__Exercise requirements__
With pictures left out, set down every record word for word.

__Extracted material__
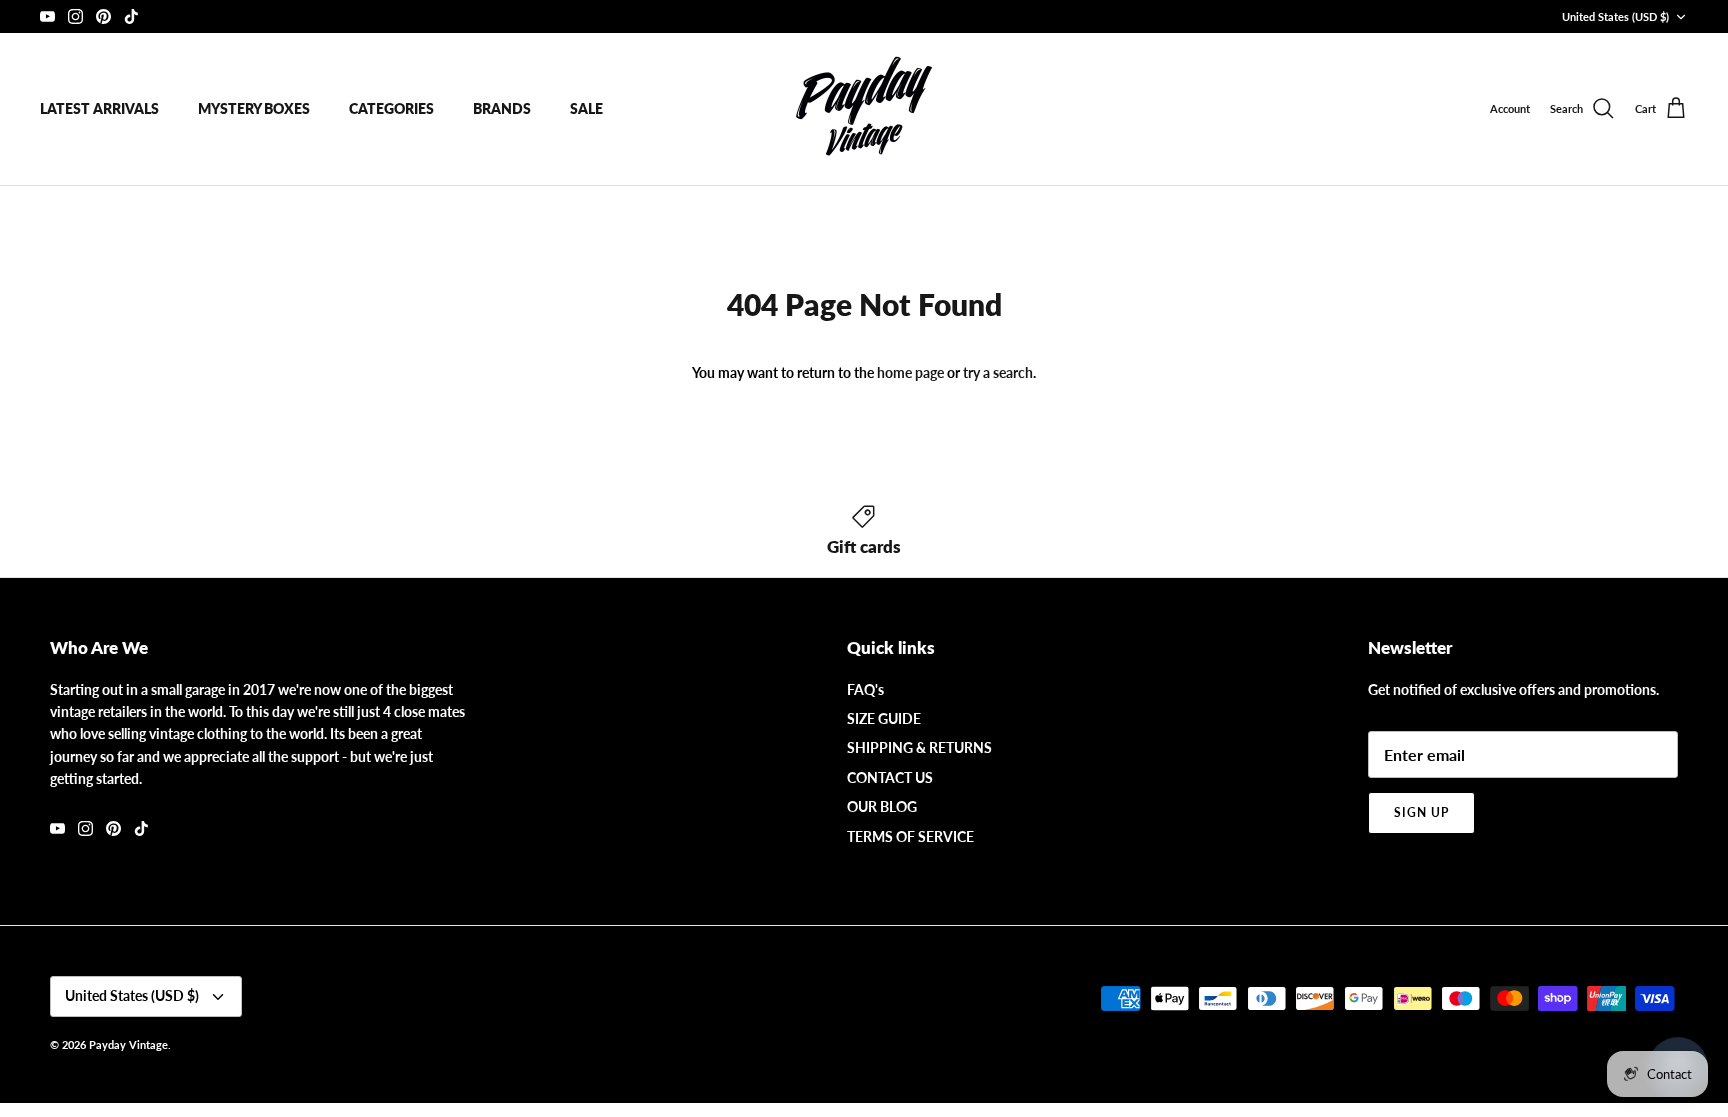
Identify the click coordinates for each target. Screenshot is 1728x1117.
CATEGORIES (391, 108)
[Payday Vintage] (864, 109)
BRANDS (502, 108)
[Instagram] (75, 16)
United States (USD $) (1615, 16)
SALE (586, 108)
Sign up (1421, 812)
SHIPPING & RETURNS (919, 747)
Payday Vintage (128, 1044)
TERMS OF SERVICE (910, 836)
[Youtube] (47, 16)
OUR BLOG (882, 806)
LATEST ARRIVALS (99, 108)
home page (910, 372)
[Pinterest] (103, 16)
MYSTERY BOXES (254, 108)
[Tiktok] (131, 16)
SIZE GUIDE (884, 718)
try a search (998, 372)
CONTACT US (890, 777)
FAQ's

__Solution__
Identify the click coordinates for each target. Screenshot is 1728x1117.
CATEGORIES (391, 108)
[Payday Vintage] (864, 109)
BRANDS (502, 108)
[Instagram] (75, 16)
United States (USD $) (1615, 16)
SALE (586, 108)
Sign up (1421, 812)
SHIPPING & RETURNS (919, 747)
Payday Vintage (128, 1044)
TERMS OF SERVICE (910, 836)
[Youtube] (47, 16)
OUR BLOG (882, 806)
LATEST ARRIVALS (99, 108)
home page (910, 372)
[Pinterest] (103, 16)
MYSTERY BOXES (254, 108)
[Tiktok] (131, 16)
SIZE GUIDE (884, 718)
try a search (998, 372)
CONTACT US (890, 777)
FAQ's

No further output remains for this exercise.